### YOUR INSTRUCTIONS
Write out exactly the lines between the line containing "The height and width of the screenshot is (1325, 611)." and the end of the records, counting both ends, and leave out all pictures.

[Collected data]

# # # # # # #

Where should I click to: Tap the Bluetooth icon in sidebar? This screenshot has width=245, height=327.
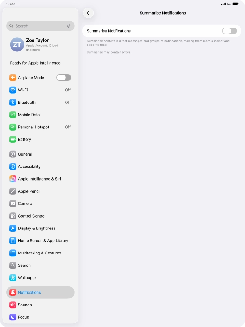click(x=13, y=102)
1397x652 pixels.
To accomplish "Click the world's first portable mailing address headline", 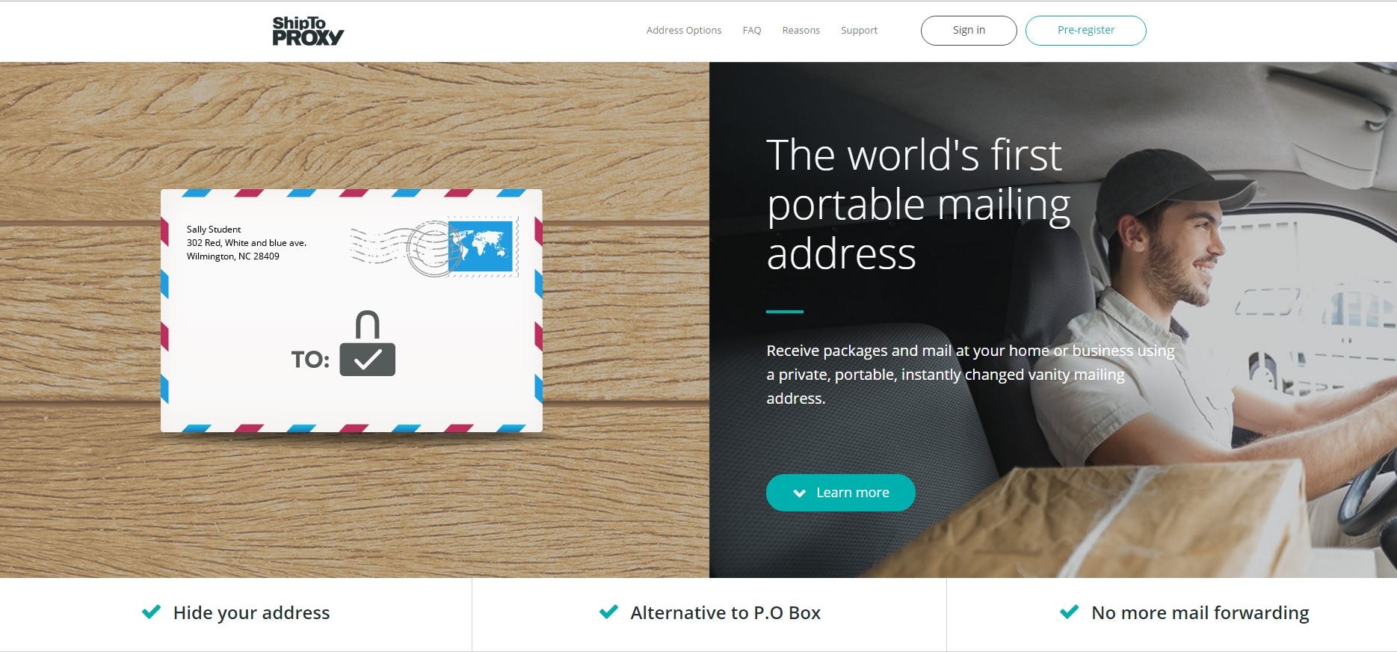I will [x=919, y=204].
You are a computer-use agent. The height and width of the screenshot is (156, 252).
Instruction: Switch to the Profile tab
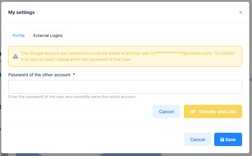19,35
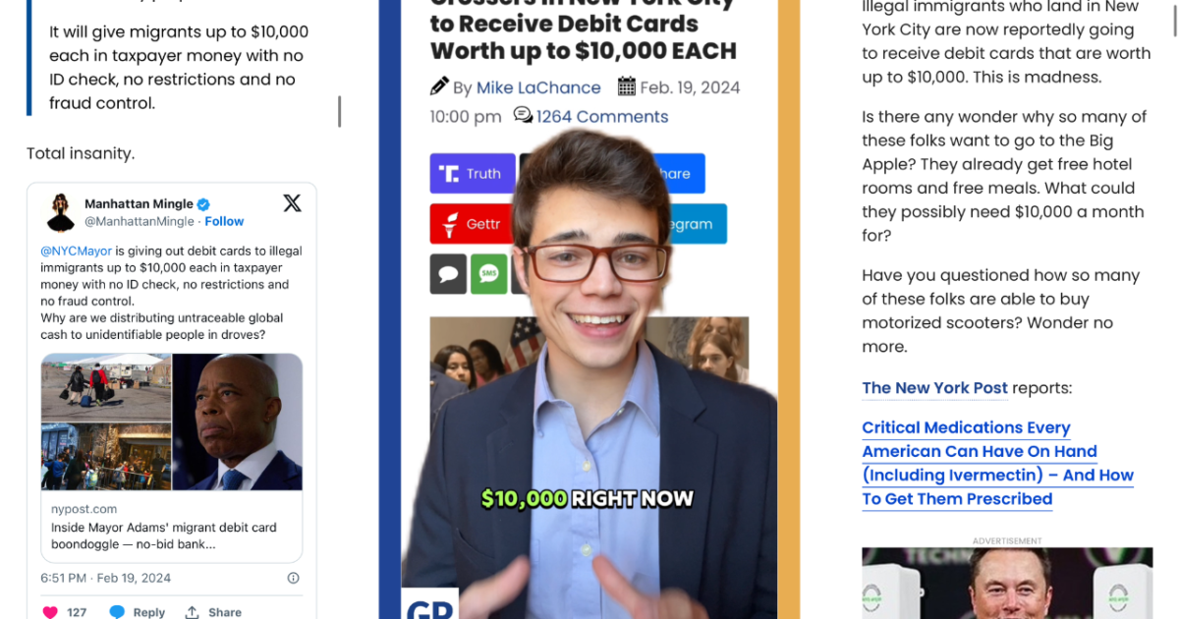
Task: Click the X logo on embedded tweet
Action: point(292,203)

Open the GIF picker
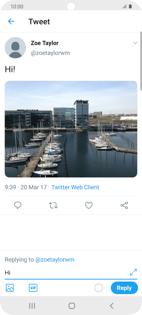coord(33,288)
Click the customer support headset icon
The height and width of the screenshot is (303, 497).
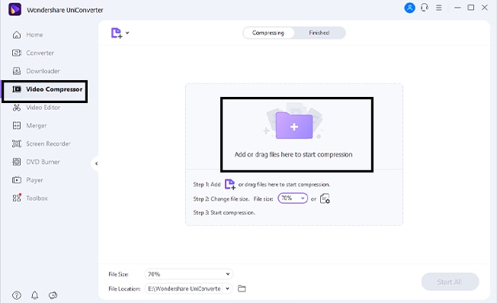[425, 8]
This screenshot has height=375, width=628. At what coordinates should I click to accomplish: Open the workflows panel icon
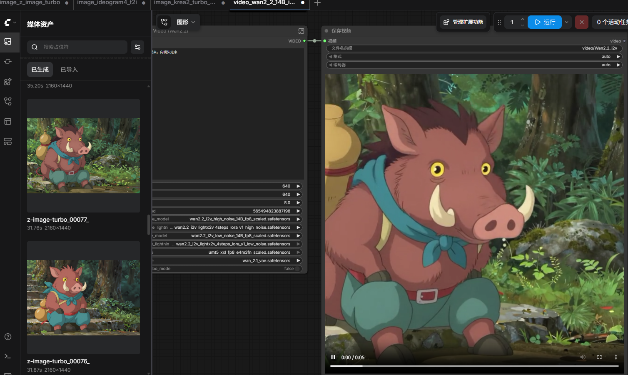click(x=8, y=101)
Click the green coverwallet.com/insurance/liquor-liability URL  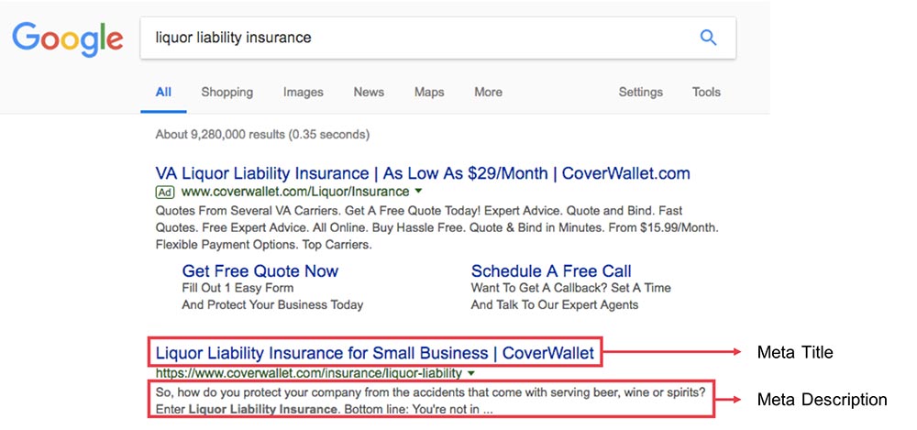[x=309, y=372]
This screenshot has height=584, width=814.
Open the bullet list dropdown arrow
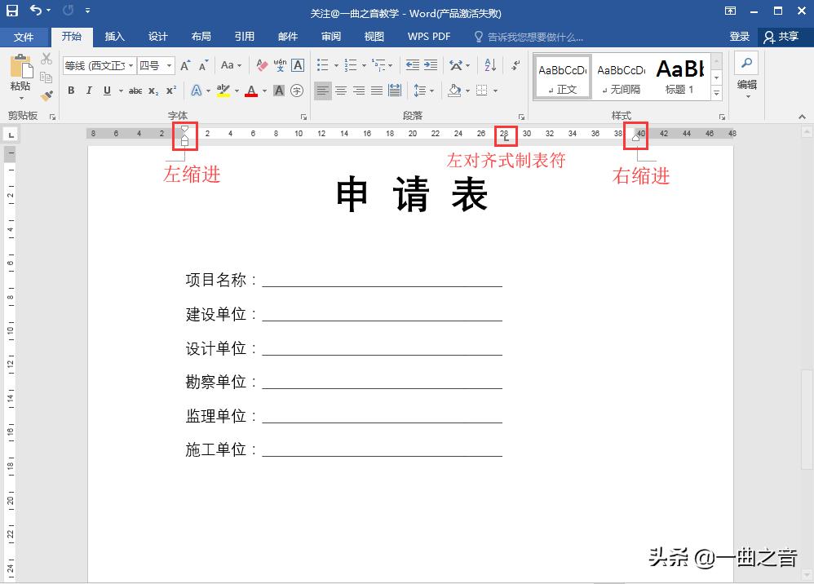[x=336, y=65]
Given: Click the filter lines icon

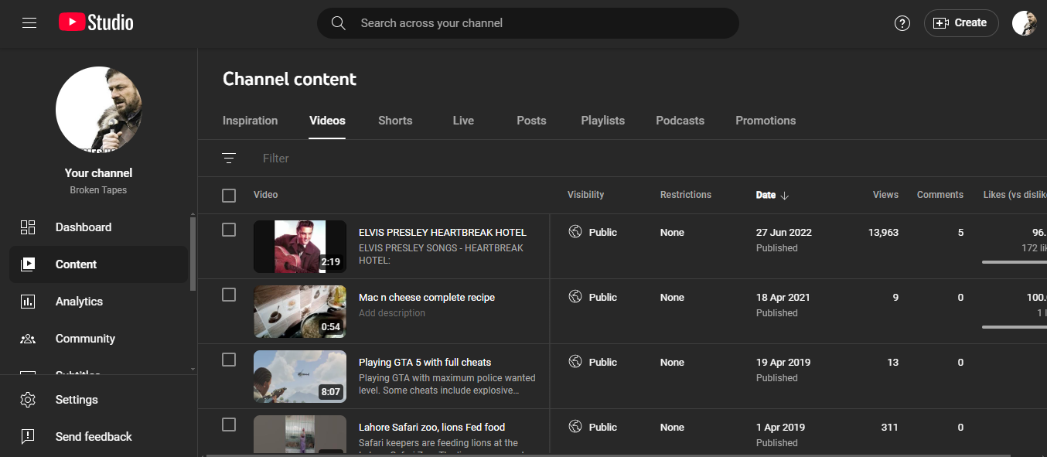Looking at the screenshot, I should click(229, 159).
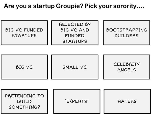
Task: Click the Big VC box
Action: point(24,67)
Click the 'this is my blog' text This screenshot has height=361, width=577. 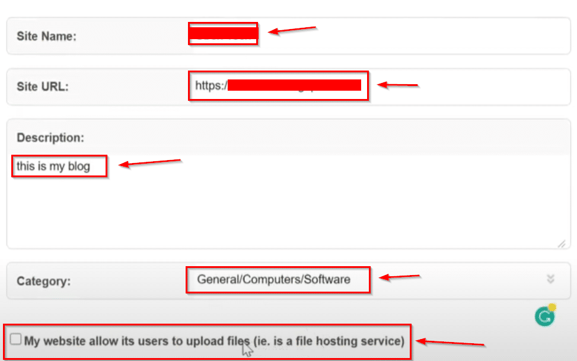coord(53,166)
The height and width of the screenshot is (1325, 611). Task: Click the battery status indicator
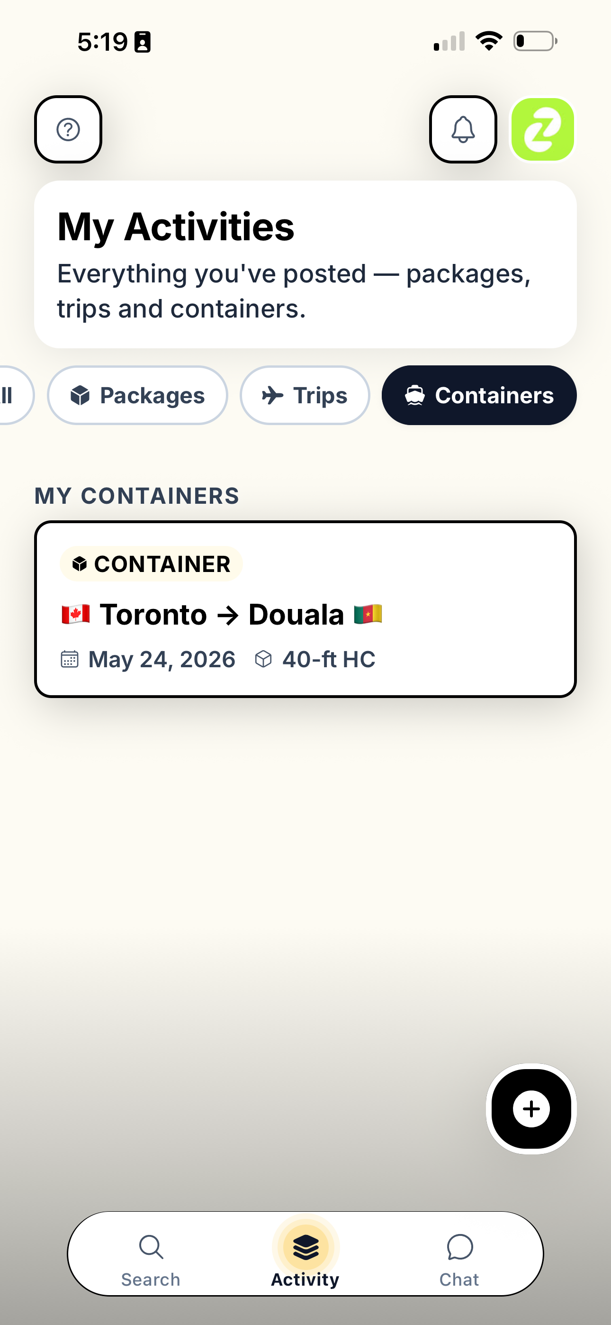[535, 41]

# # # # # # #

### ANSWER FOR THE TASK
The height and width of the screenshot is (1325, 611). Task: Click the battery status indicator
[535, 41]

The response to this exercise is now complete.